Vertiqal Studios’ strategy is built around the company’s mix of owned inventory and its wide network of gaming industry connections. By holding the keys to inventory that includes the “@gamer” handles on both Instagram and TikTok, as well as licensing partnerships with organizations like the NFL, Vertiqal is able to move quickly for clients interested in integrating into these properties — but its approach is agnostic, allowing for clients to integrate with non-Vertiqal-owned inventory as well.

“We don’t like to sell third-party inventory, if we can help it,” Hussaini said in an interview with GamesBeat. “We like to focus entirely on owned and operated inventory as a first foray.”

Vertiqal Studios is not the only company in the gaming space that leverages its owned inventory as an agency or brand consultancy; over the years, other entities like Super League and Misfits Gaming have also landed on this approach. Scorrano flagged the cross-platform and cross-medium nature of Vertiqal’s inventory, as well as its mixture of in-game and around-the-game offerings, as aspects that set the company apart from competitors.

“We can put together unique offerings, and then we have several other partnerships outside of the owned-and-operated [inventory], with big leagues and so on and so forth, that also round it out,” he said. 

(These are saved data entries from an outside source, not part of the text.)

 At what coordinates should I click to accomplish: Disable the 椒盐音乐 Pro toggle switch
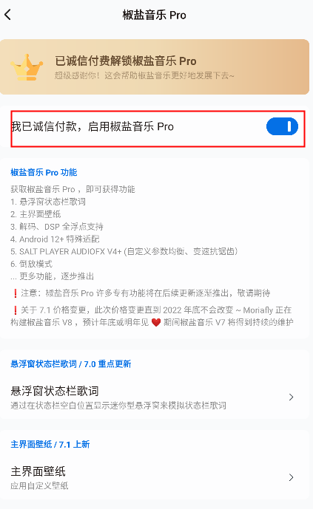tap(282, 126)
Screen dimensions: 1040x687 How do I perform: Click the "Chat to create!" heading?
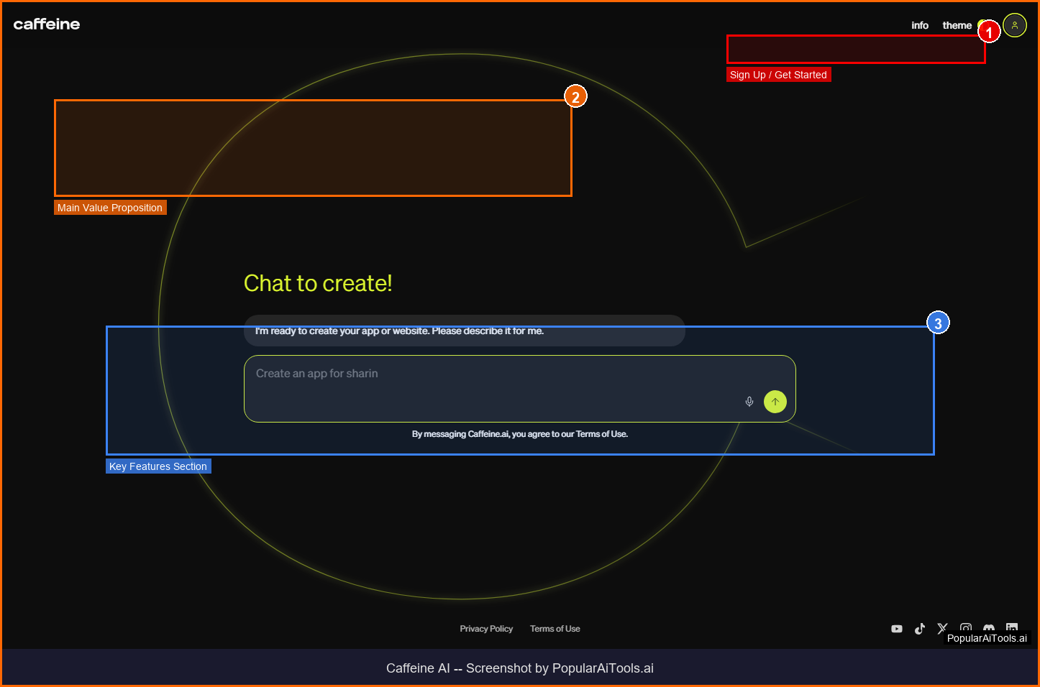coord(318,283)
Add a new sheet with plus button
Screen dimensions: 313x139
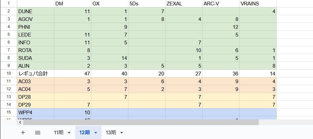(x=23, y=133)
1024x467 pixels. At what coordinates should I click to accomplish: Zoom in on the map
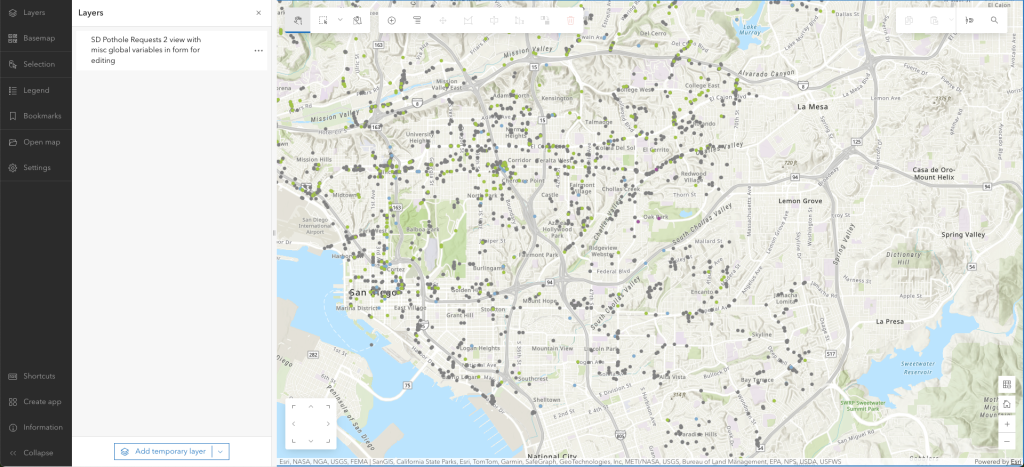[1006, 423]
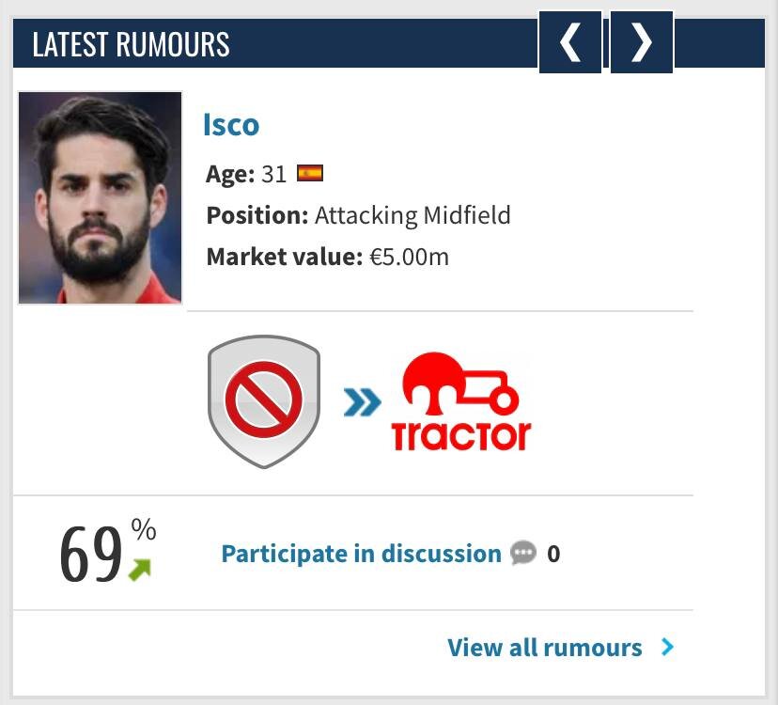Click the Latest Rumours header title
This screenshot has width=778, height=705.
pyautogui.click(x=131, y=44)
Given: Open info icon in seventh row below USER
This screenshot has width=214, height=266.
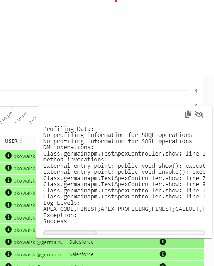Looking at the screenshot, I should coord(8,230).
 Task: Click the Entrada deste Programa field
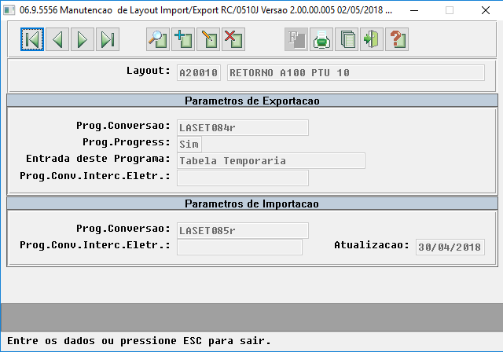[270, 160]
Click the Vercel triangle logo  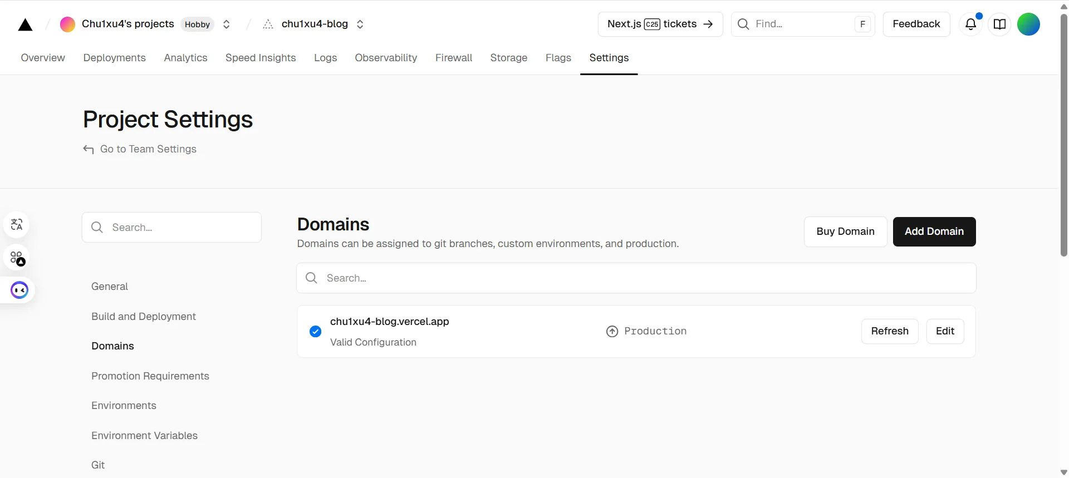25,24
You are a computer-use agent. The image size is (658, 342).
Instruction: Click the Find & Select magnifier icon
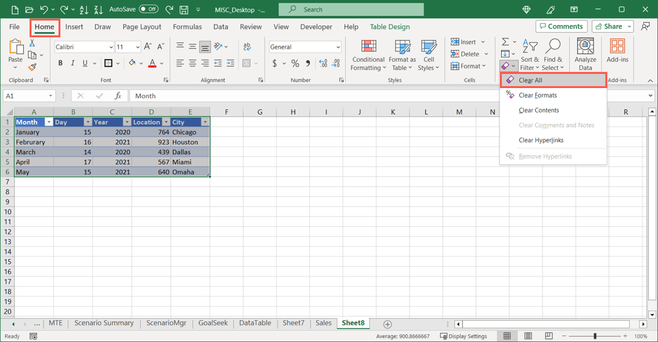552,46
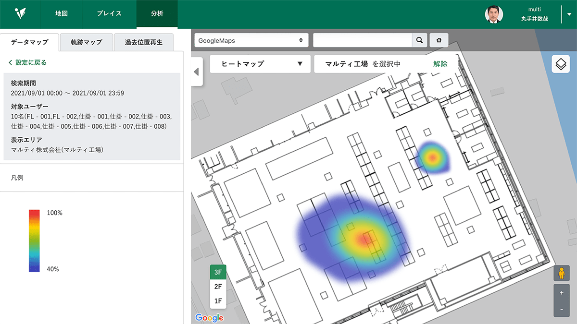Click the map search input field

click(x=362, y=41)
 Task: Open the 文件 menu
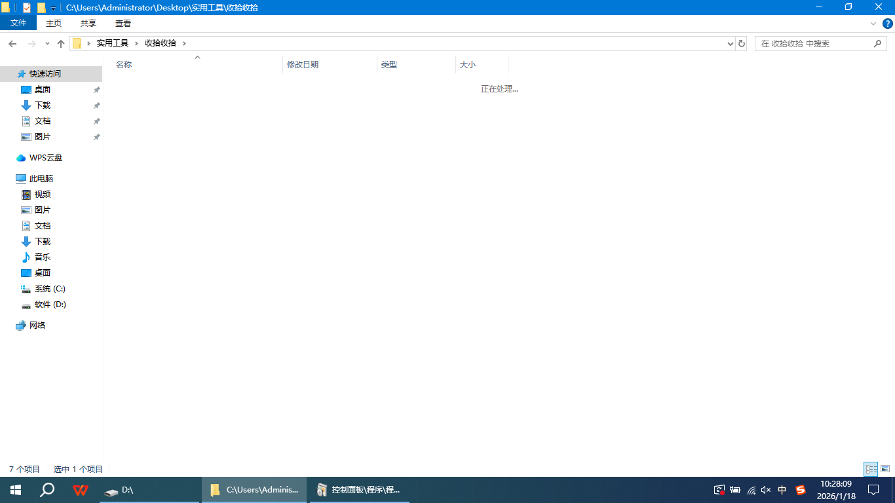pos(18,23)
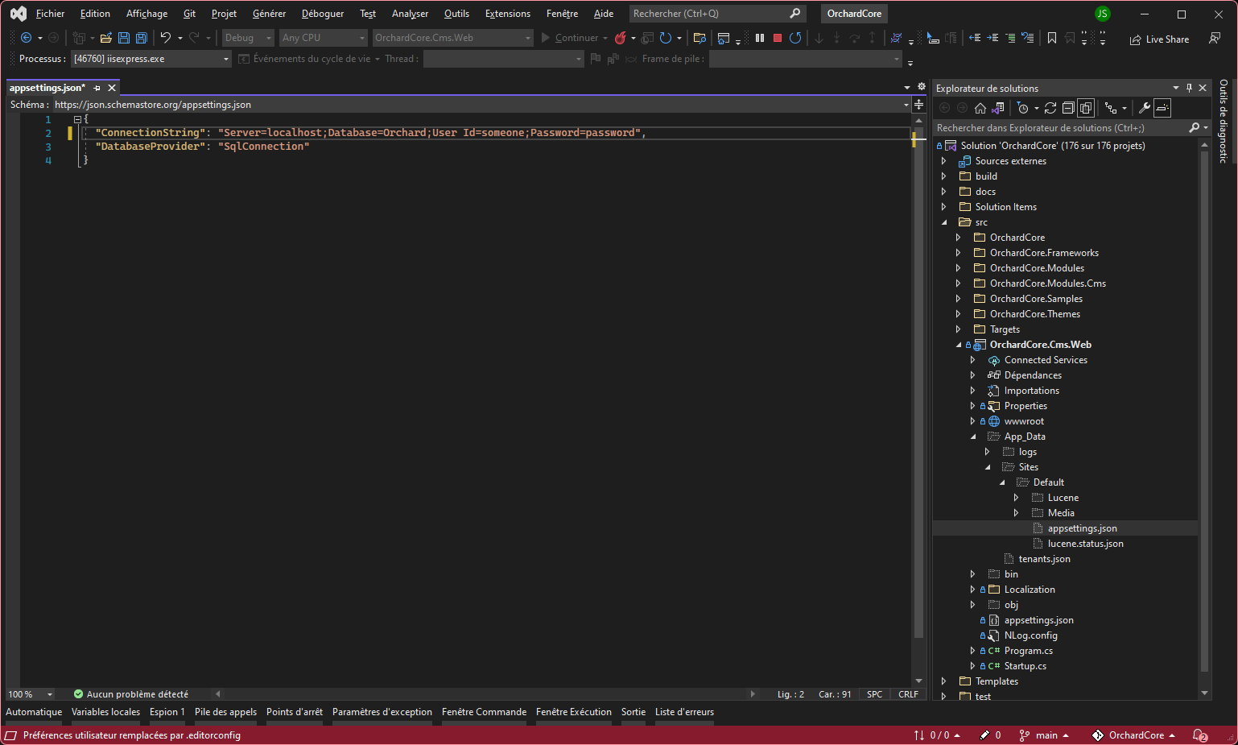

As Vertiqal Studios goes into 2026, the company is looking to move forward from its acquisition of Enthusiast Gaming’s direct media sales business, which sparked controversy after contractors for Luminosity Gaming, Enthusiast’s esports team division, requested outstanding payments from Vertiqal. Vertiqal’s then-CEO Jon Dwyer engaged in a series of increasingly heated public online arguments with criticisms of the company’s approach, which had the result of amplifying the drama and making some creators view Vertiqal as the villain of the scenario. Dwyer resigned from his role as Vertiqal’s CEO last month, and Hussaini made it clear that the kerfuffle that followed his company’s acquisition of Enthusiast Gaming was not an accurate reflection of Vertiqal’s broader approach to gaming inventory.

“It was just an unfortunate circumstance, and it was inflamed by some unfortunate incidents for parties who are no longer at Vertiqal,” he said. “But we see it as a very small three-month glitch that happened on our calendar.”